Iterative today added an experiment versioning capability to an open source platform for managing machine learning operations (MLOps) using GitOps workflows.
Dmitry Petrov, Iterative CEO, said the latest version of the Data Versioning Control (DVC) platform makes it simpler to save, compare and reproduce machine learning (ML) experiments at scale without requiring organizations to set up an additional repository to track them. Instead, organizations can store those experiments alongside other software artifacts in a Git repository, he said.
As a result, IT teams will no longer need to try to keep track of experiments using spreadsheets or notebook tools such as Jupyter, he noted. Organizations that are building AI models for applications constructed using DevOps workflows will also find it easier to comply with a wide range of existing and forthcoming compliance mandates, added Petrov.
The DVC platform makes use of a Git-like interface to enable organizations to track multiple versions of data sets, models and pipelines across an MLOps workflow. That capability is being extended to make it easier to manage the experiments data science teams create during the construction of an AI model.
Iterative is at the forefront of an emerging debate over how best to infuse AI models into applications. Providers of platforms used by data science teams are making a case for separate repositories for tracking the artifacts used to construct an AI model. Iterative, on the other hand, is arguing for the use of an AI model build framework that uses the same Git repositories where any other type of software artifact is stored and shared. Iterative’s argument is that, in effect, AI models are just another type of software artifact, noted Petrov.
In addition to reducing the total cost of building AI models by reducing the number of platforms required, a Git-based approach also makes it simpler for DevOps and data science teams to collaborate because the DevOps team will have more visibility into what AI models will eventually need to be incorporated into an application.
It may be a while before the development of AI models and applications fully converges. Data science teams today typically have defined their own workflow processes using a wide range of graphical tools. However, as it becomes obvious that almost every application is going to be infused with machine learning and deep learning algorithms to some degree, the need to bridge the current divide between DevOps and data science teams will become more acute.

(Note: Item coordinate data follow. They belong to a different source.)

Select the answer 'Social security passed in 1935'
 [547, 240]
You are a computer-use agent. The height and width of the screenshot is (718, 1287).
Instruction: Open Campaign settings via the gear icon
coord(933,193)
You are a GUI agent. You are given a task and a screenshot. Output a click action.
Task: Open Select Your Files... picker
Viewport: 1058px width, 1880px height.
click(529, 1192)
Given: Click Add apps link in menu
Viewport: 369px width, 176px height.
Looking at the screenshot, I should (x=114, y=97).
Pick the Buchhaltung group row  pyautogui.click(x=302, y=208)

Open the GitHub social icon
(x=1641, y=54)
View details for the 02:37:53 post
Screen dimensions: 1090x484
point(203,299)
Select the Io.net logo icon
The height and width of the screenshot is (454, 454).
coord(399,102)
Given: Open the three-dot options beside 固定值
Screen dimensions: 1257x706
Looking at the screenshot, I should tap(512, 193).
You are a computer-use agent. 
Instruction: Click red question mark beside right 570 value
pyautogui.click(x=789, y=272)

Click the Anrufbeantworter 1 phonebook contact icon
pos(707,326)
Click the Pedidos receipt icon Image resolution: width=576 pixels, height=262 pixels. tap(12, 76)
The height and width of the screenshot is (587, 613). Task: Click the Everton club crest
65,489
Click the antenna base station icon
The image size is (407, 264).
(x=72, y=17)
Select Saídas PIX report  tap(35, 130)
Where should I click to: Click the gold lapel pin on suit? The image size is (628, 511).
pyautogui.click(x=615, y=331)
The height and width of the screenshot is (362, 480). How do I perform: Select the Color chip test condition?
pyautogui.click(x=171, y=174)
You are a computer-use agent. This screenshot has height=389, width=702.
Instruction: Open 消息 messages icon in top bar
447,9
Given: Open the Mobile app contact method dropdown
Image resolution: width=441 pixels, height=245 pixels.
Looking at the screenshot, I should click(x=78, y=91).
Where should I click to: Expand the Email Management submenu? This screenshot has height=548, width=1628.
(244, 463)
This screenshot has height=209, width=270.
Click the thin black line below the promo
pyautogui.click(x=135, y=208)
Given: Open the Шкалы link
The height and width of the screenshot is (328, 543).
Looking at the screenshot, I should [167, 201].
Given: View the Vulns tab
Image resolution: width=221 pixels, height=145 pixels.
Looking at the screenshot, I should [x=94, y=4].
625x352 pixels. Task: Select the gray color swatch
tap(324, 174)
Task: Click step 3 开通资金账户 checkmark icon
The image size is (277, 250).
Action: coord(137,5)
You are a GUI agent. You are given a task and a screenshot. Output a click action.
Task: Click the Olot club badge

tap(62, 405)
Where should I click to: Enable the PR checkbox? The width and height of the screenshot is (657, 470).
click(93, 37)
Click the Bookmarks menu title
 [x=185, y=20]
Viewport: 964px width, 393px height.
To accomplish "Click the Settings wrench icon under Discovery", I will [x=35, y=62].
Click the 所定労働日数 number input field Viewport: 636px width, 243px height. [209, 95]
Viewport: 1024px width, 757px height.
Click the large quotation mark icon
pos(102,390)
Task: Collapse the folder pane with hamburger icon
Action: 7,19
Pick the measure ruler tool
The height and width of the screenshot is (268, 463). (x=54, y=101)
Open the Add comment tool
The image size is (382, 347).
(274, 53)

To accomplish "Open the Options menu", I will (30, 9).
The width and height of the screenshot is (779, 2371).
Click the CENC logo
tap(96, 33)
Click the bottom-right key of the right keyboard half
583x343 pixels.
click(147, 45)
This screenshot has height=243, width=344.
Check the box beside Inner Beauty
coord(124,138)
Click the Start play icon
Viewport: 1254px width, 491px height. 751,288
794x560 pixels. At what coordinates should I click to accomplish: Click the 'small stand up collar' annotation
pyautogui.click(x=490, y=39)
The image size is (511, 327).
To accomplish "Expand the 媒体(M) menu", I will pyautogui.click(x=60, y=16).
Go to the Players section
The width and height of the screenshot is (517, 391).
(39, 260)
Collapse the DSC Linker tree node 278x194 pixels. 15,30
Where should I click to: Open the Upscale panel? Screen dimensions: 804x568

In the meantime, DevOps teams should assume that many more AI models are not only on the way but that those models will need to be continuously updated. Each AI model is constructed based on a set of assumptions; however, as more data becomes available, AI models are subject to drift that results in less accuracy over time. Organizations may even determine that an entire AI model needs to be replaced because the business conditions on which assumptions were made are no longer valid. One way or another, the updating and tuning of AI models is likely to soon become just another continuous process being managed via a DevOps workflow.